Conversar, brincar, contar piadas ou fazer mágicas é o que faz com que um bom camelô se aproxime de seu publico. Uma vez estando próximo, ele consegue através da confiança adquirida, dar o seu recado ou vender o seu produto. Fazer o esquenta, tendo como partida a oralidade e a comunicação verbal e física é fundamental para se estabelecer a Cameloturgia.

sexta-feira, 1 de julho de 2011

3 Dias no Seringal

Ainda como parte da pesquisa "Oralidade", fizemos uma viagem ao Seringal Santa Catarina, na região do Baixo Madeira - Rondônia, nos dias 17 a 19 de junho. Foram 8hs de barco até chegar lá, e mais 12hs na volta (subindo o rio). Rita Queiroz, artista plástica e herdeira do Seringal, foi com a gente.

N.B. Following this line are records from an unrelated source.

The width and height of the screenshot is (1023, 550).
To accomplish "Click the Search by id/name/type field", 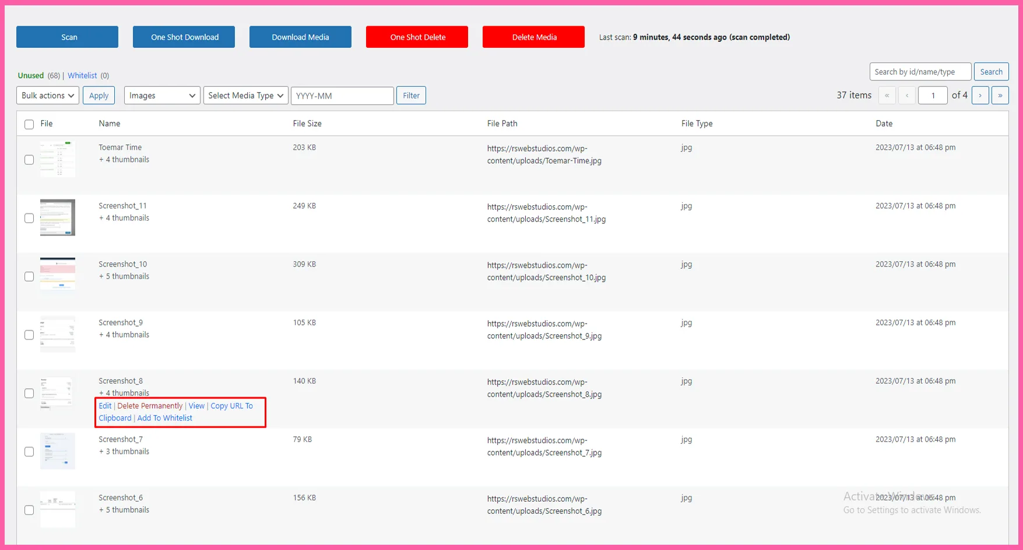I will point(920,72).
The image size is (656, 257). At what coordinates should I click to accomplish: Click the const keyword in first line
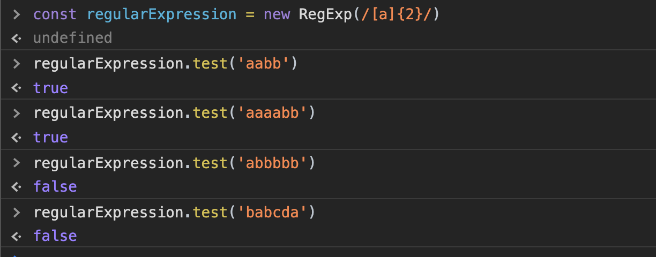(55, 14)
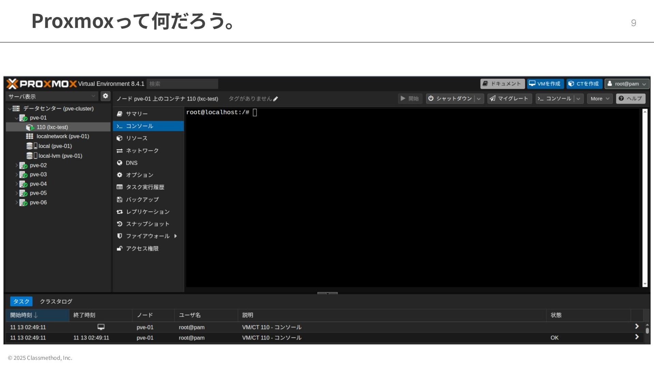Open the root@pam user menu
This screenshot has width=654, height=368.
tap(627, 84)
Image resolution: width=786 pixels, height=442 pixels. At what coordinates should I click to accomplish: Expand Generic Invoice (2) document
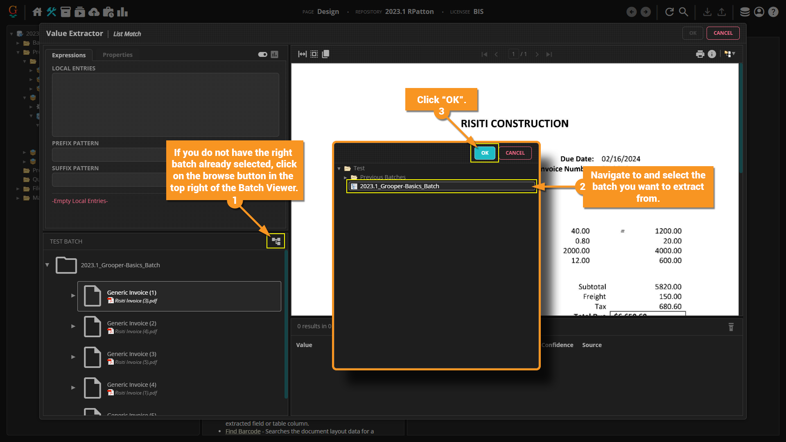(x=73, y=326)
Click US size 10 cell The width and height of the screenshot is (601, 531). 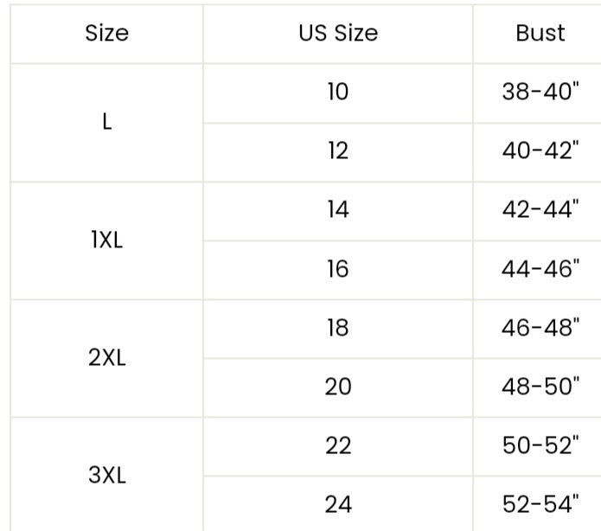click(x=338, y=92)
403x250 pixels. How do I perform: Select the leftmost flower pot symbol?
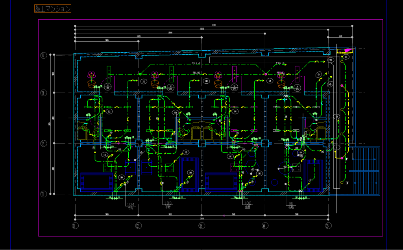[91, 80]
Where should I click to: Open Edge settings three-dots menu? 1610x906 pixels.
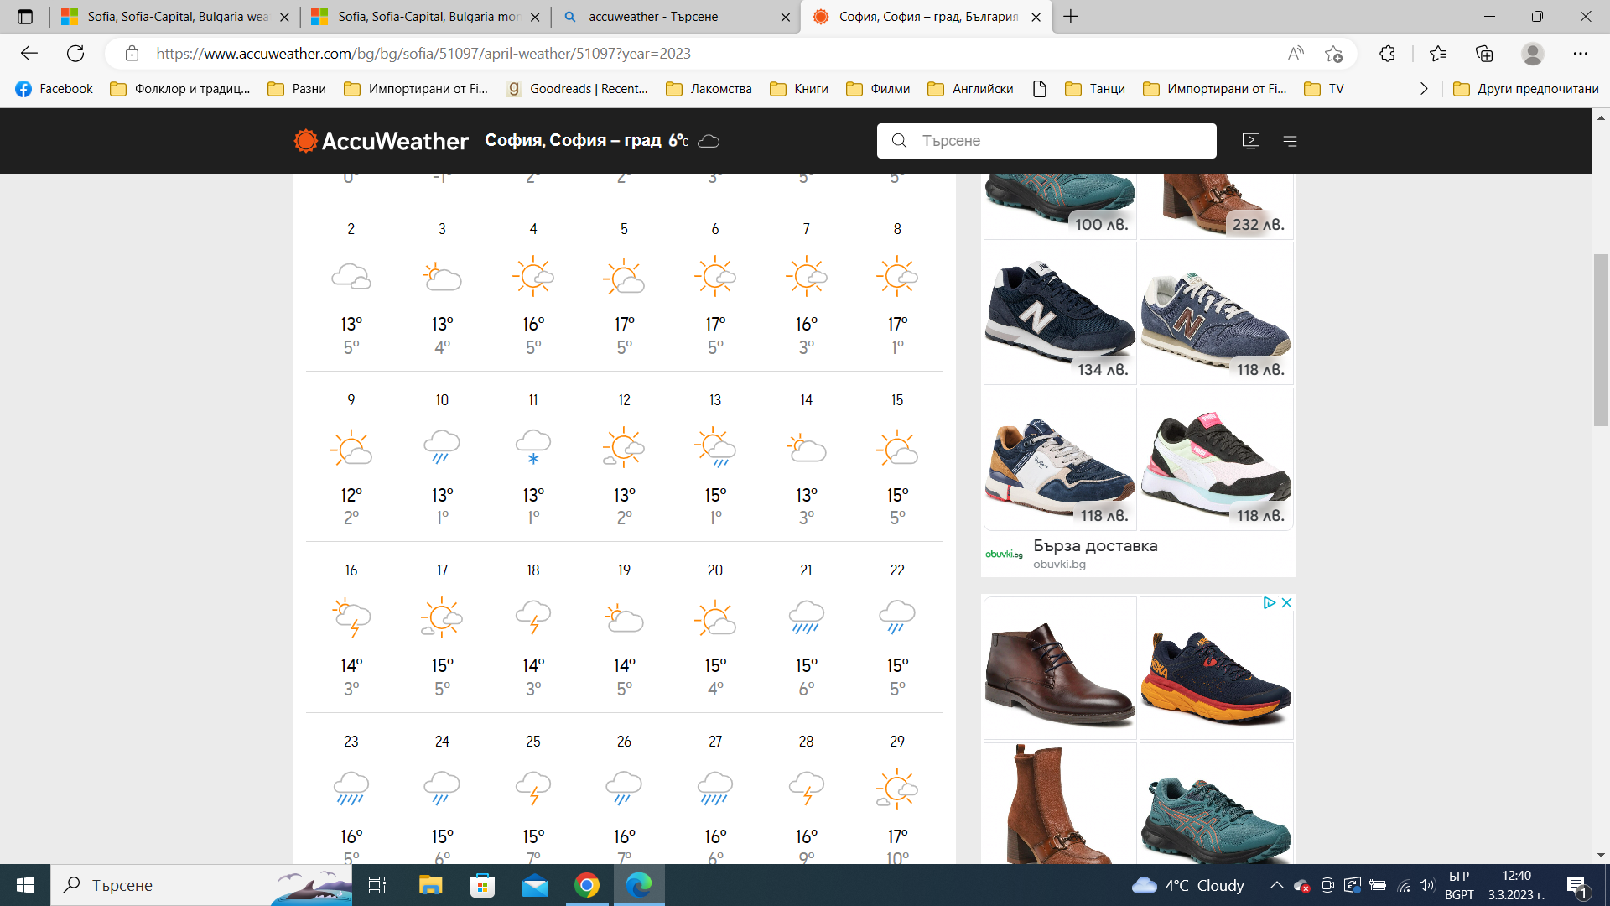point(1581,54)

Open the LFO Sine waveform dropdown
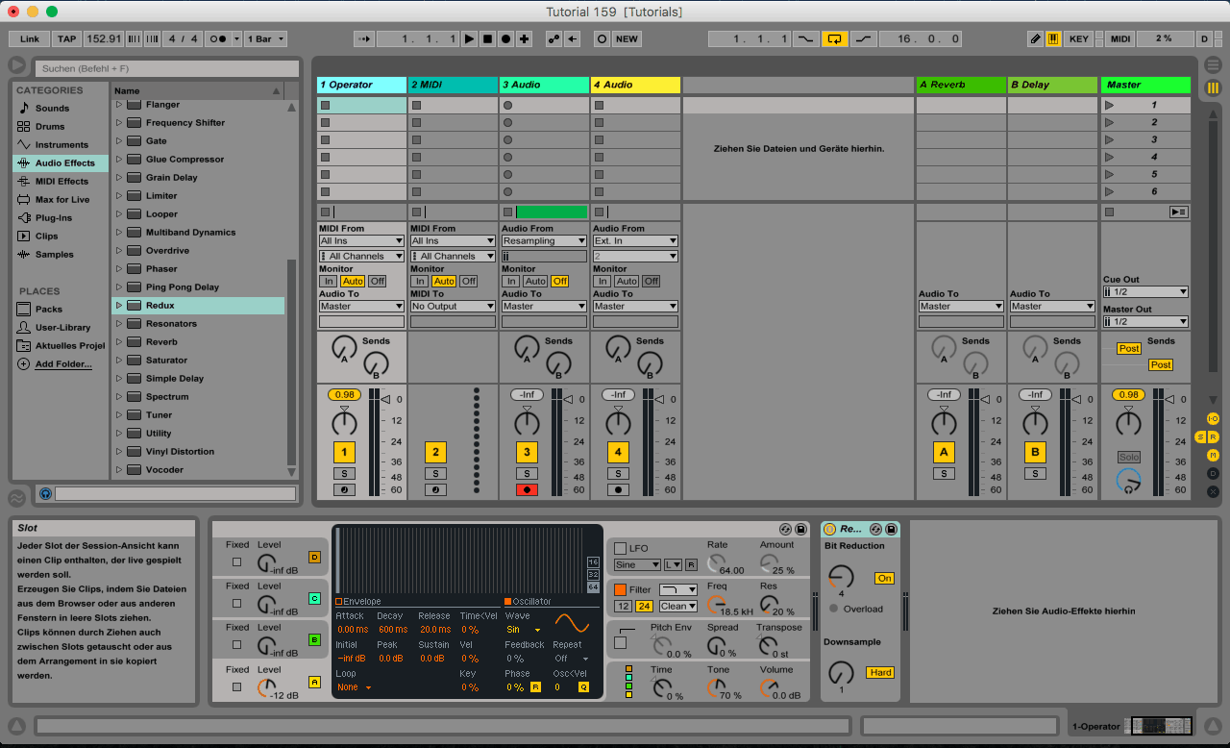point(637,565)
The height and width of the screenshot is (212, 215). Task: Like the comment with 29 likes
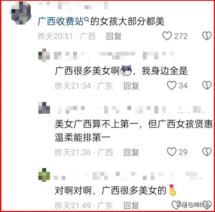tap(172, 152)
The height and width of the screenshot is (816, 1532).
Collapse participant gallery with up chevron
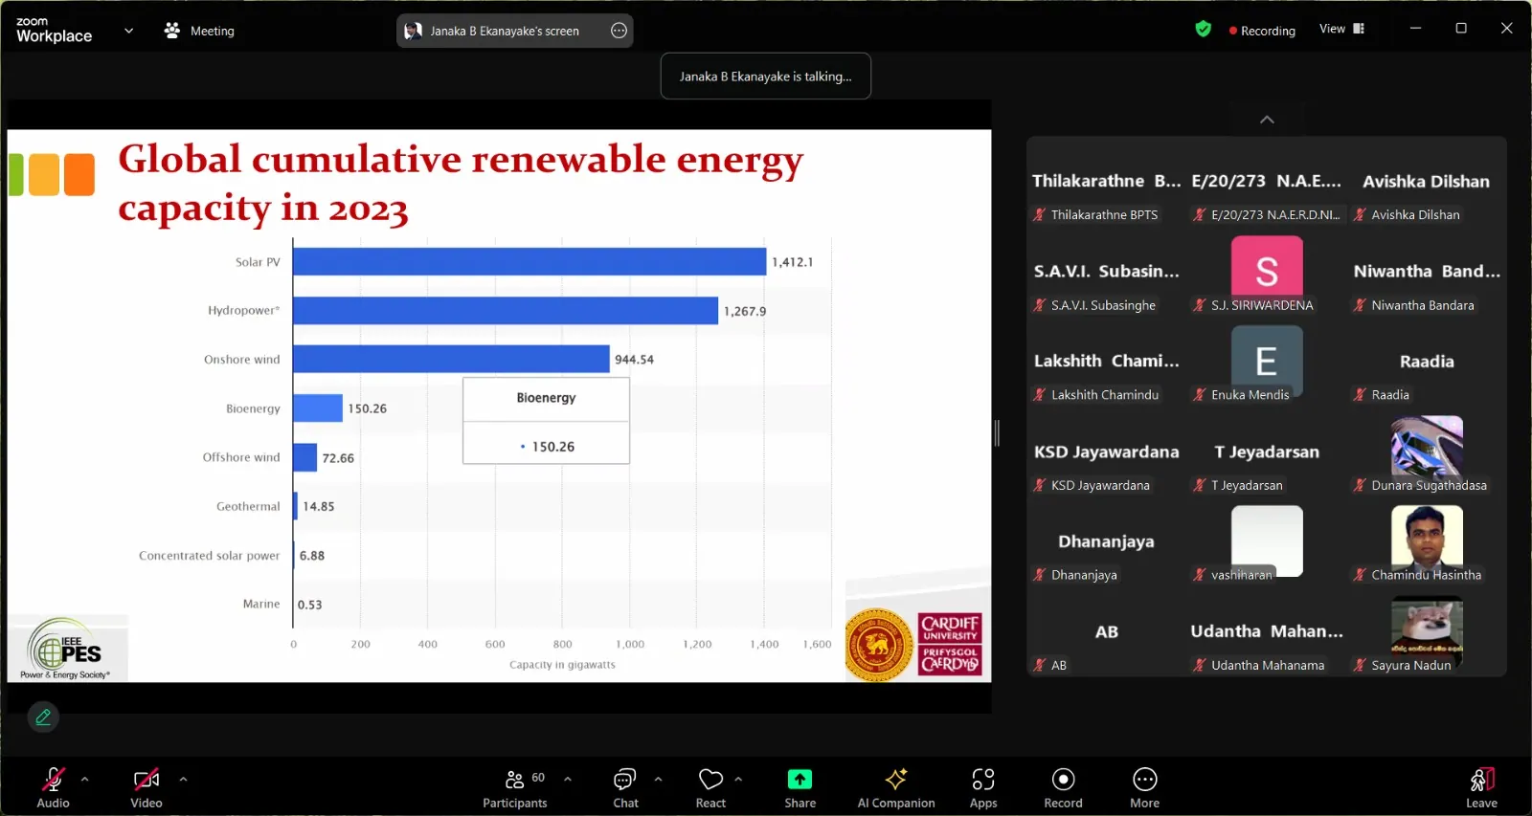[1267, 120]
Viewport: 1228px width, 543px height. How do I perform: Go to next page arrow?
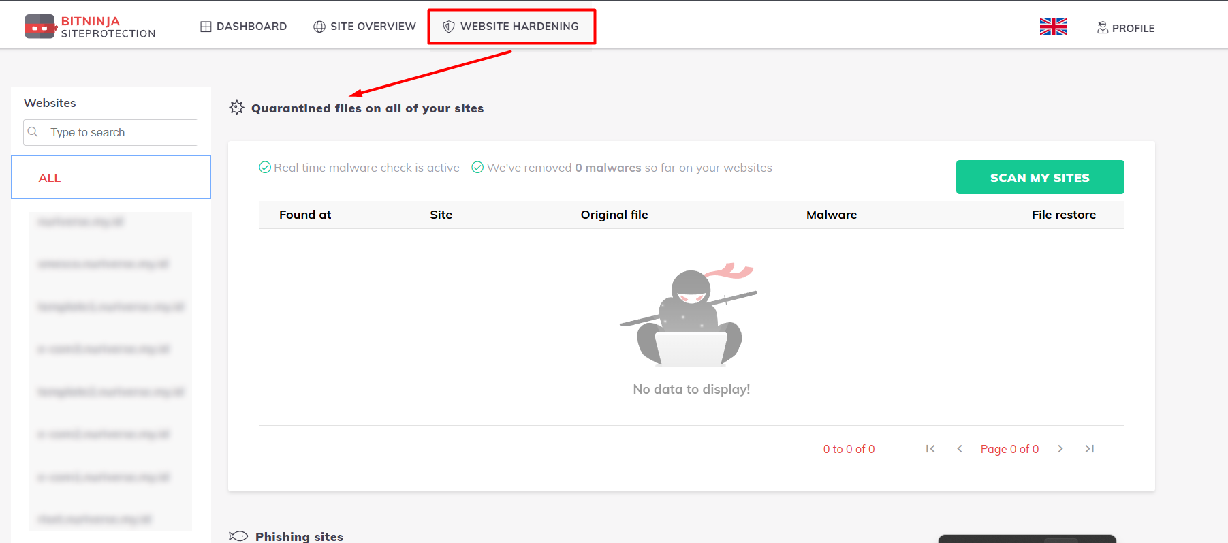coord(1060,448)
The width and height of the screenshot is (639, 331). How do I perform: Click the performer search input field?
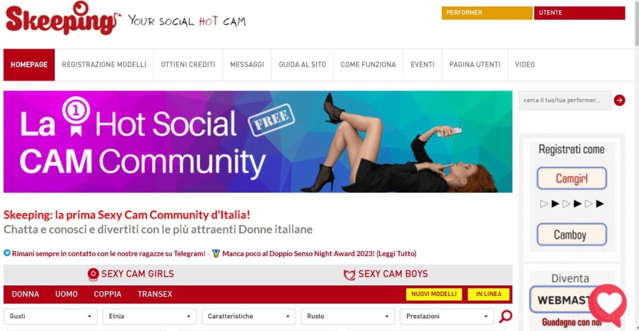[x=565, y=101]
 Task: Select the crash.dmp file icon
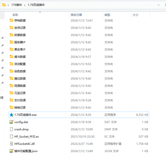(x=11, y=129)
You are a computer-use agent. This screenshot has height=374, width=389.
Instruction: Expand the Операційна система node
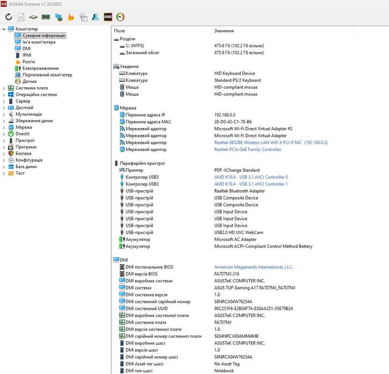coord(4,95)
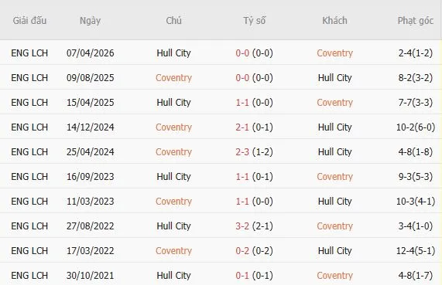Select Hull City home team on 16/09/2023

[x=173, y=177]
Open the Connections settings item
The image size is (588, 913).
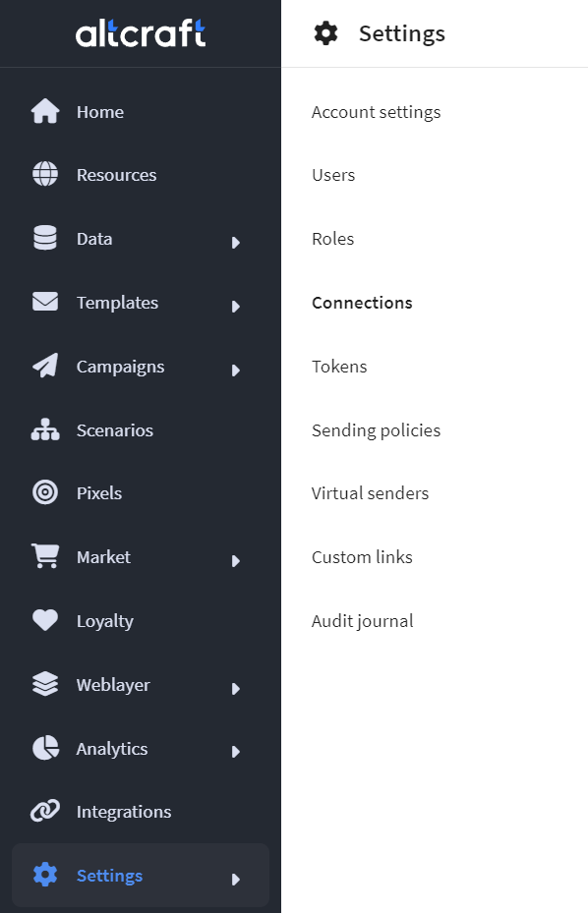[362, 303]
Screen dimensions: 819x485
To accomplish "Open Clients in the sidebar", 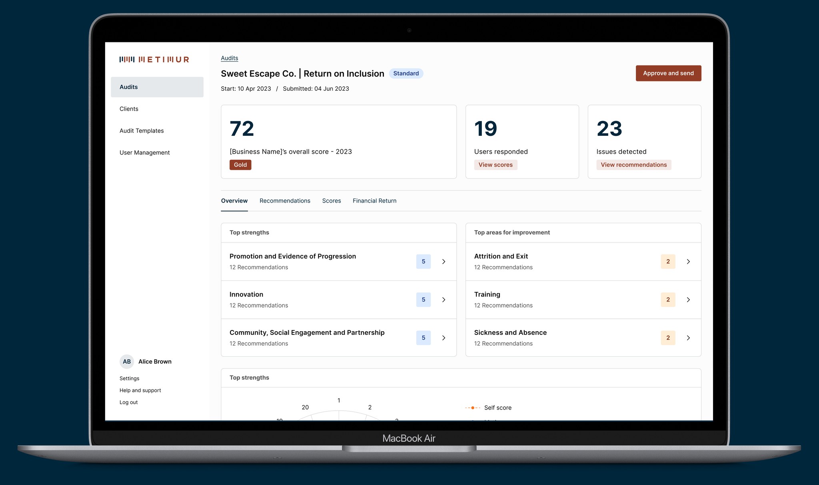I will pyautogui.click(x=129, y=109).
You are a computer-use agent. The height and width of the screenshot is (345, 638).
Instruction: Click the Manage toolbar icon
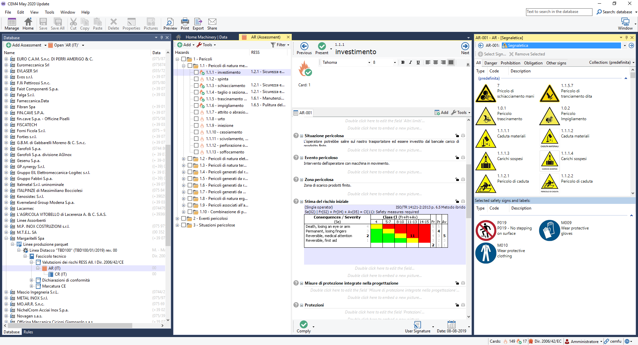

"Sob o calor infernal, conversas estranhas... Pessoas falando de doenças, do modo de vida beradeiro... Foi assim o início da nossa viagem ao Seringal. Partimos rumo à investigação de "Coronéis de Barranco" e do Barão Abelha, pai de catarina, e também de vestígios dos trabalhadores da EFMM. No Seringal Santa Catarina, observamos o tempo, o varadouro - uma espécia de trilha, que simbolicamente pode ser representado pelo rio ou pelos trilhos da ferrovia. Nos 2 dias que passamos no Seringal, tivemos a oportunidade de subir por um "furo" e chegar a um grande lago com uma Cachoeira, onde Catarina, a filha do Barão Abelha, depois de enlouquecer, sentou-se e ali permaneceu até sua morte".